Dr Jackie Kirkham, a former health visitor in the city who now works for Edinburgh University, responded to the Marryat report with a blog outlining a range of criticisms based on her experience of being asked to implement Triple P. "I felt that I had no choice but to offer families a Triple P intervention, regardless of whether I thought it was what they needed, because of the pressure (and there really was pressure) to meet targets and figures," she said. "When we complained about pressure to deliver Triple P we were basically told that as they had spent so much money bringing it in, tough, we had to do it."

She, and others, have expressed doubts about the evidence base behind Triple P, which boasts of success in many countries, but often citing academic papers co-authored by one of the creators of the programme, Dr Matt Sanders.

These criticisms are met head on by Glasgow's director of public health Dr Linda De Caestecker. "We know this works in a research setting," she insists. "I'm confident in that research but there's a lot of learning involved in how to implement these programmes at a population level."

She points out that this is the first of five annual reports as the scheme moves towards a target of reaching some 57,000 families across the city. To date it has worked with around 21,000, at the time data for the report was gathered the figure was 12,818, with only 995 having received the more intensive group work. Some 9000 of those registered as receiving Triple P had merely attended a seminar when enrolling a child into primary one. "This is a phased report, and it is less about saying is it working or is it not working," Dr De Caestecker says, although she points out that those for whom data is known did benefit. "But we do know we need improve data collection."

She believes staff need time to buy into a change in styles of working to gather the information necessary to demonstrate the worth of the programme. A whole field of research "implementation science" is looking at how best to make such initiatives work in the field, she says. "What the implementation science people would say is 'get started, then get better'. Health visitors are taking on a different way of working and that takes time."

Criticisms from Dr Kirkham's blog included the rigidity with which Triple P is implemented, with research focusing only on parents' own evaluations of any change in their child's behaviour and the programme's owner company refusing to sanction translations of the materials .

Dr De Caestecker says the tip sheets are now being translated into Urdu, but Triple P's parent company are right to insist that this is faithful to the original programme. "Flexibility is important, but so is fidelity," she says, adding: "It is important, if a parent says 'I'm better able to manage and my child's behaviour has improved'

"But we are also looking at teacher evaluations and other routinely collected data." This includes numbers of children taken into care or put on child protection measures, she adds. "If health visitors or other staff are trained in another evidence-based programme, they should use it, but otherwise we are saying that in this part of their work, we want them to use Triple P as the main approach."

Assembling results from the thin year one data made the first report overdue.
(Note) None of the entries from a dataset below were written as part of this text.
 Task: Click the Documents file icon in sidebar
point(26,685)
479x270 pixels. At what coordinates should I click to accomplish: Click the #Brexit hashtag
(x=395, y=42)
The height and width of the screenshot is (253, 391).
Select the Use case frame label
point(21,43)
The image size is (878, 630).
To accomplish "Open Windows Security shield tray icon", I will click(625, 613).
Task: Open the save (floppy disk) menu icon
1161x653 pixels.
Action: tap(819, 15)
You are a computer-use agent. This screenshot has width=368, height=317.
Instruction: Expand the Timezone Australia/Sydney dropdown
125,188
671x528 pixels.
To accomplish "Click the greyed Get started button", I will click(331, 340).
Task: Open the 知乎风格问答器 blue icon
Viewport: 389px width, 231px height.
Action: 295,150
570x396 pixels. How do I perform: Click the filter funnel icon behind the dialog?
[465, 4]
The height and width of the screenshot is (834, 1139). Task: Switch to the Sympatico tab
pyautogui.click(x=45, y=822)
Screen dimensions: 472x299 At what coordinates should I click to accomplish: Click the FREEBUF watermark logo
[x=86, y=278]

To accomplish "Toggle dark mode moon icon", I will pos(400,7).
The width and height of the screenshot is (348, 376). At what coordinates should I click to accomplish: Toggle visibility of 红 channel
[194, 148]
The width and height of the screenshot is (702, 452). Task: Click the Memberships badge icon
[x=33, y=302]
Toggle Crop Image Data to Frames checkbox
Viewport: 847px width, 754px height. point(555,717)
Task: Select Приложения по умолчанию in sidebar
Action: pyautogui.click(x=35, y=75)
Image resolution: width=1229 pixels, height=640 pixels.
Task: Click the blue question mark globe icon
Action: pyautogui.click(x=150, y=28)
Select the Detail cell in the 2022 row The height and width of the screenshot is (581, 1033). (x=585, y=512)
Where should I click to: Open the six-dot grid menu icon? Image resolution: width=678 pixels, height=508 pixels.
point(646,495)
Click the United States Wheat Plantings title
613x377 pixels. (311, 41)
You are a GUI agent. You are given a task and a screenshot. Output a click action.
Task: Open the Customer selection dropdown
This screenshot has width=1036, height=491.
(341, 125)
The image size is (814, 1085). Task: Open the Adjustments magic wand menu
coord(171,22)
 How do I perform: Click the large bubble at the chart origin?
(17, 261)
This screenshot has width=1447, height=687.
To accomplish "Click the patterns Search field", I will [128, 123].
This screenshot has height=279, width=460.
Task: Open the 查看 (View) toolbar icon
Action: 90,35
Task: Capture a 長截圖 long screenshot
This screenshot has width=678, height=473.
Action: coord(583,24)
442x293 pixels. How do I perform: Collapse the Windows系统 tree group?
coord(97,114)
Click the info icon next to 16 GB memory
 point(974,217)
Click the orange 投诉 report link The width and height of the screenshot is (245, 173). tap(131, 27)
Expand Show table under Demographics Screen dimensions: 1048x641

The second will be out in a matter of months, allowing a fresh assessment of progress.

In the meantime, renewed efforts are being made to find the best way for parents to engage with the programme, such as by telephone and in a new initiative via an online course.

"I'm not surprised we are where we are," says Dr De Caestecker. "But the answer can't be to lose confidence in our parenting support, because that's what we believe parents need."